Ateş çocukta rahatsızlık oluşturur fakat genellikle kronik bir hastalık olmadıkça (astım, orak hücre hastalığı, kistik fibroz gibi) zararlı değildir. Ateş, hipotalamik set point’te bir yükseklik değişikliği olmadan vucut ısısının düzensiz yüksekliği olan hipertermiden ayrılmalıdır.
Hipertermi termoregülatör homeostaz yetmezliğinin göstergesidir hızla ölümcül olabilir. Genellikle sıcak ortama (çok sıcak havada bir arabada mahsur kalmak, kışın çok kalın giyinmek gibi) ısı kaybı yanıtının yetersizliği neden olur. Bebekler vücut ısılarını düzenlemede çocuklardan daha yetersizdirler ve bu nedenle hipertermiye daha duyarlıdırlar. Hipertermili hastalarda antipiretikler vücut ısısını düşürmede etkili değillerdir.“Ateşi tedavi etmek”
Çocuklarda en yaygın hastalık belirtisi ateştir. Ebeveynler tarafından pediatristlere yapılan başvuruların % 20 – 30 ‘u ateş nedeniyledir. 2 yaş altındaki çocukların en sık muayene nedenidir. Çocuk acil servis başvurularının her beş tanesinden biri ateşle ilgilidir (Takiya,2006),ve bu başvuruların pek çoğu gereksizdir.(Krantz,2001)
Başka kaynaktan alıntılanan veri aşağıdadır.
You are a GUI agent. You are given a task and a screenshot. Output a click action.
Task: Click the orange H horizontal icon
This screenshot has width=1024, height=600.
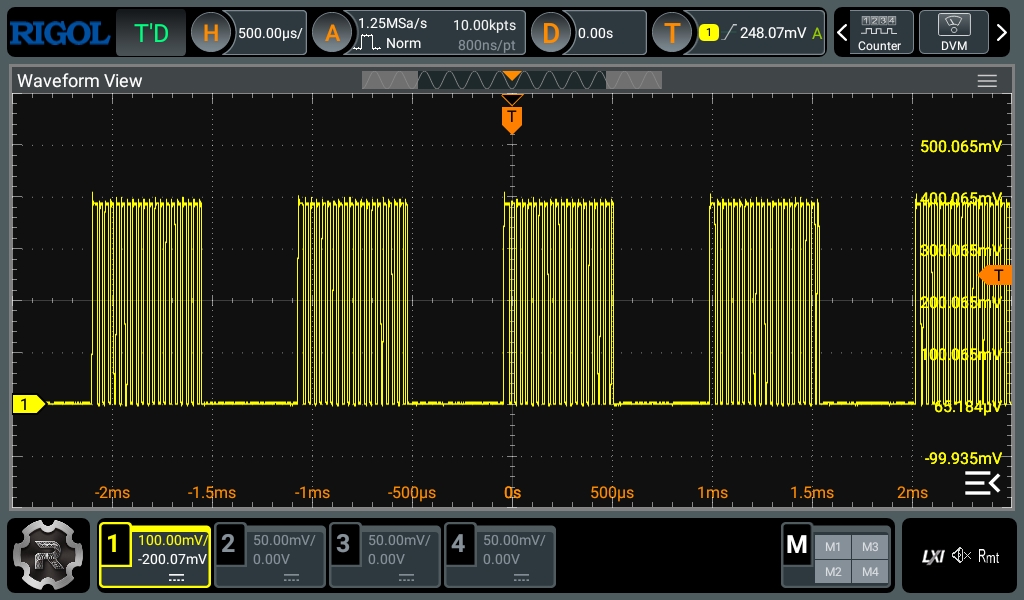[x=210, y=33]
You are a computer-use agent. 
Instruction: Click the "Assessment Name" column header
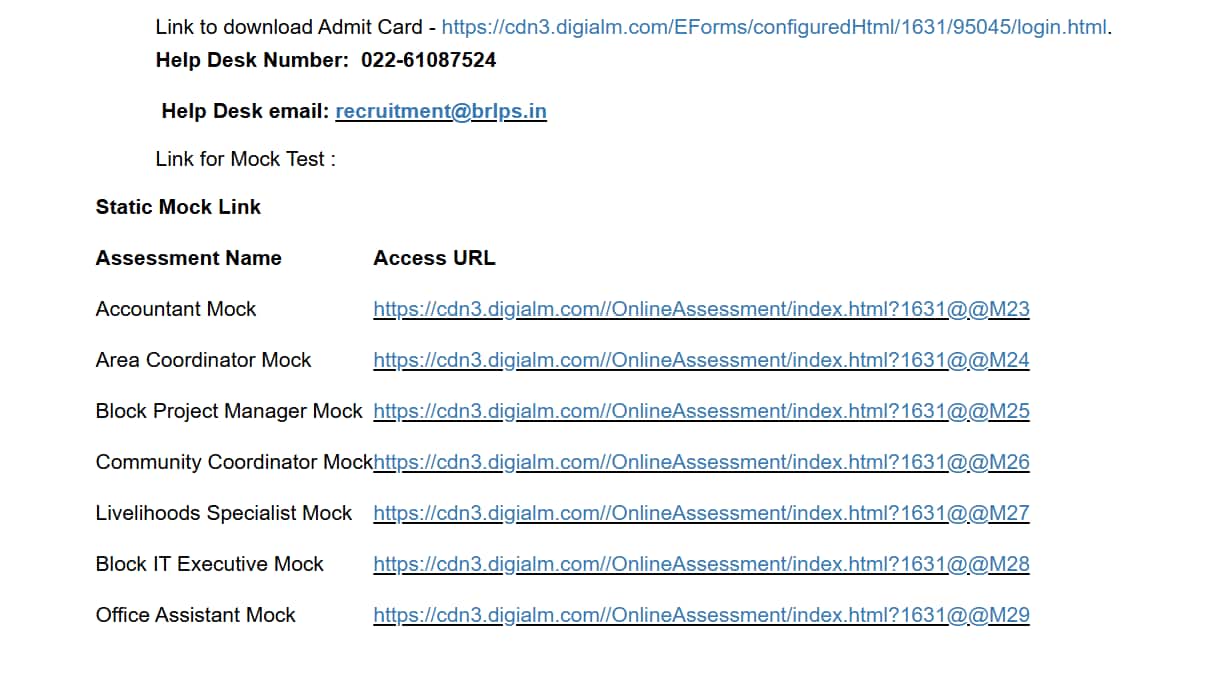point(188,258)
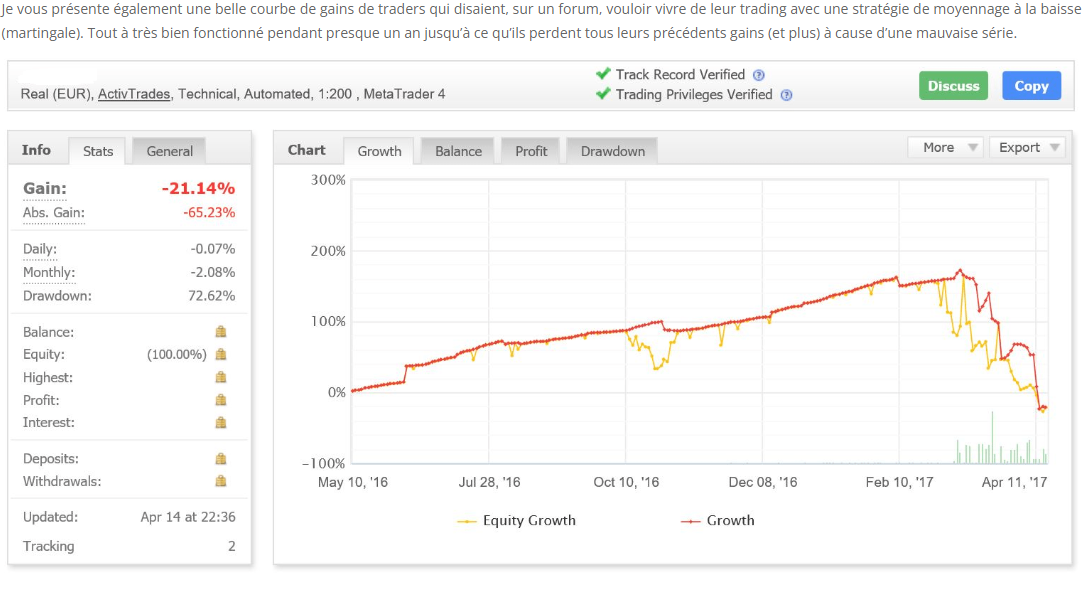Click the lock icon next to Equity
The width and height of the screenshot is (1085, 595).
coord(221,354)
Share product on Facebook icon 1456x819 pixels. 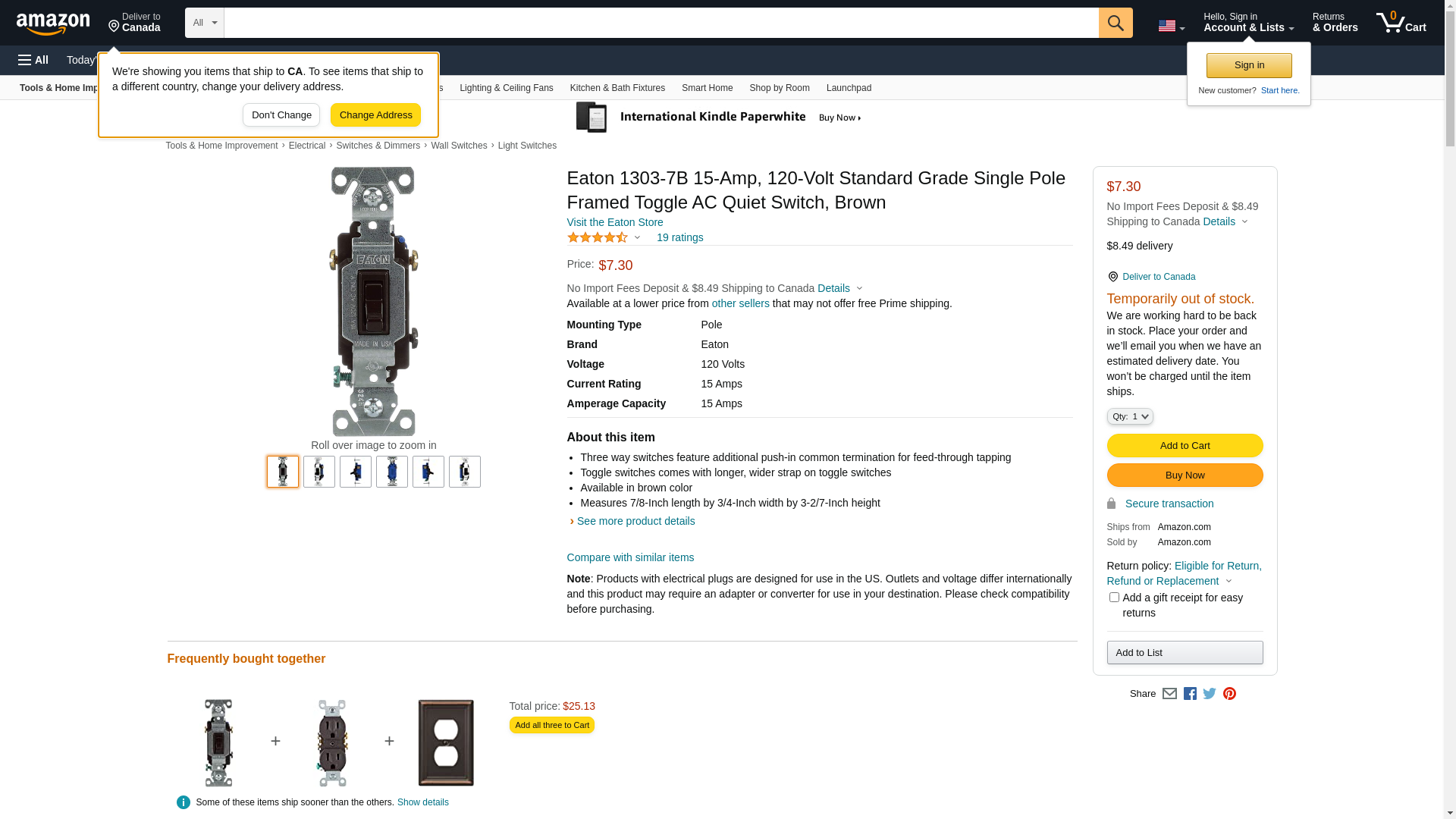(1190, 694)
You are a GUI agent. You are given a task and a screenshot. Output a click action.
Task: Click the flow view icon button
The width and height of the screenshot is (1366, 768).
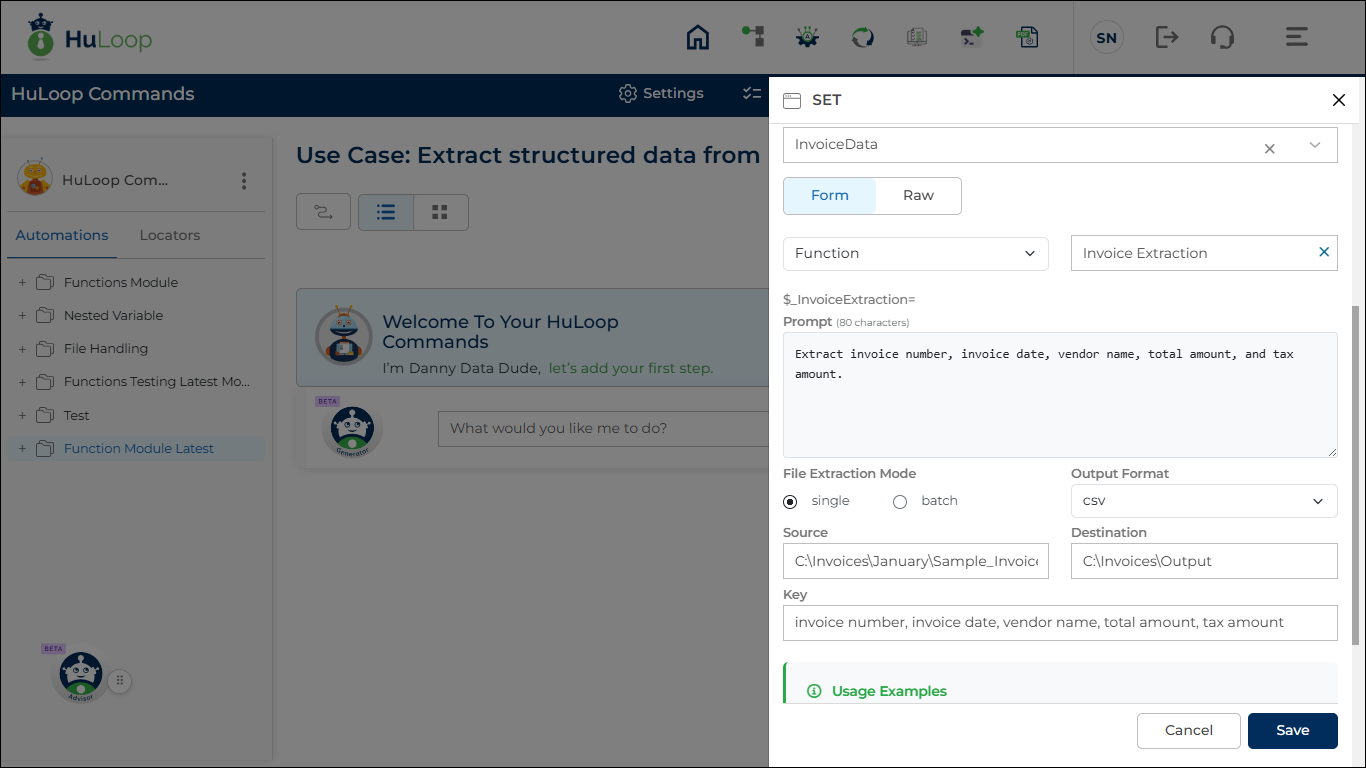tap(323, 212)
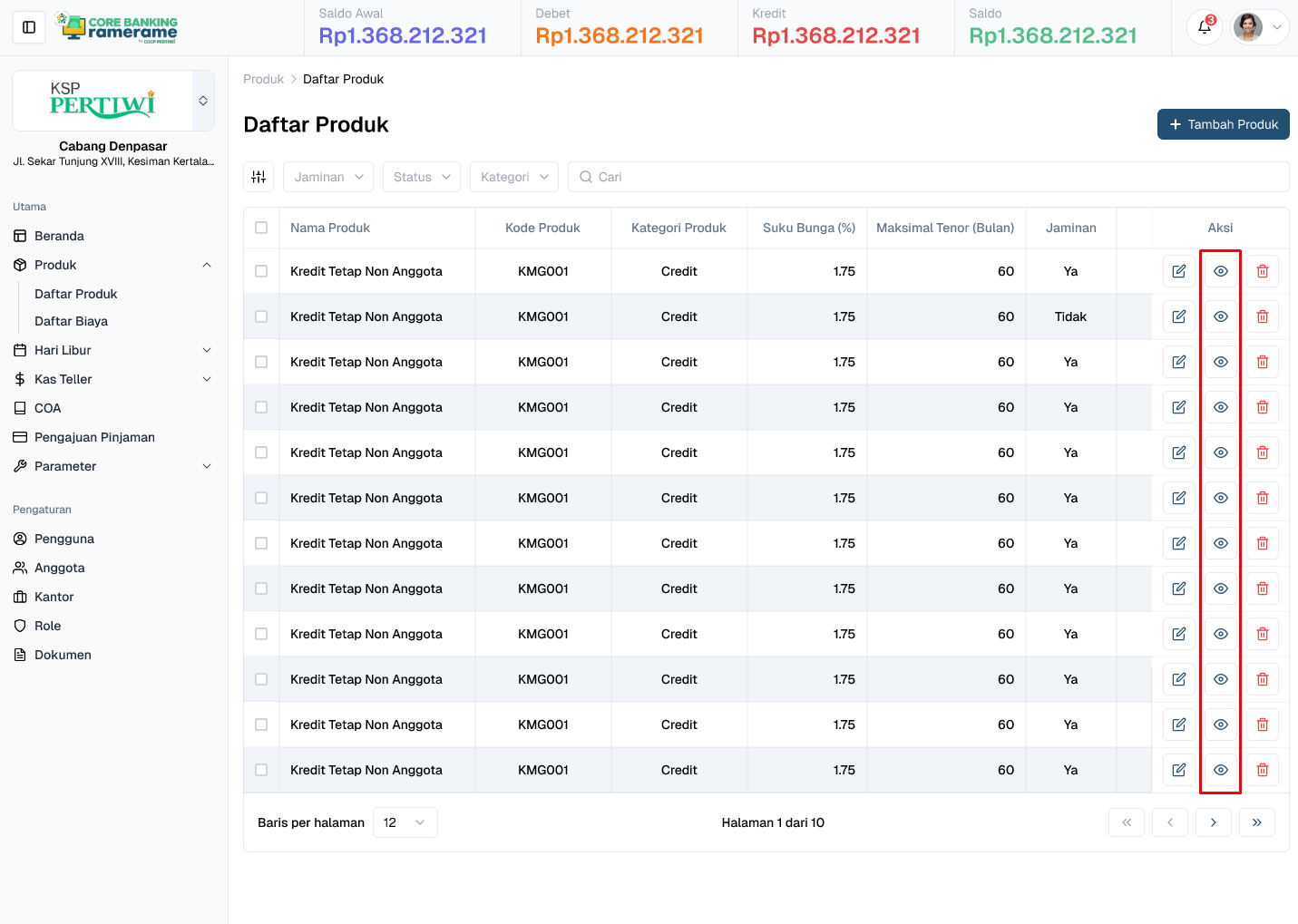Collapse the sidebar with the panel toggle icon
Viewport: 1298px width, 924px height.
click(28, 26)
Ateş tedavisinin gerekliliği ve uygulama zamanı büyük tartışma konusudur. Genellikle ateşin hasta için oluşturduğu tehlike azdır- aslında faydalı etkisi bile olabilir-bu nedenle antipiretik tedavi esas olarak hasta rahatsızlığını hafifletmek için amaçlanır. Rahatsızlığın ateşin kendisinden mi yoksa eşlik eden miyaljiden mi kaynaklandığı açıklanamamıştır.(sonraki, asetaminofen ve ibuprofenin antipiretik etkisinden çok analjezik etkisiyle tedavi olur). Aslında ateşin bir antipiretik ilaçla düşürülmesi, febril çocuktan çok gergin ebeveynlere konfor sağlar.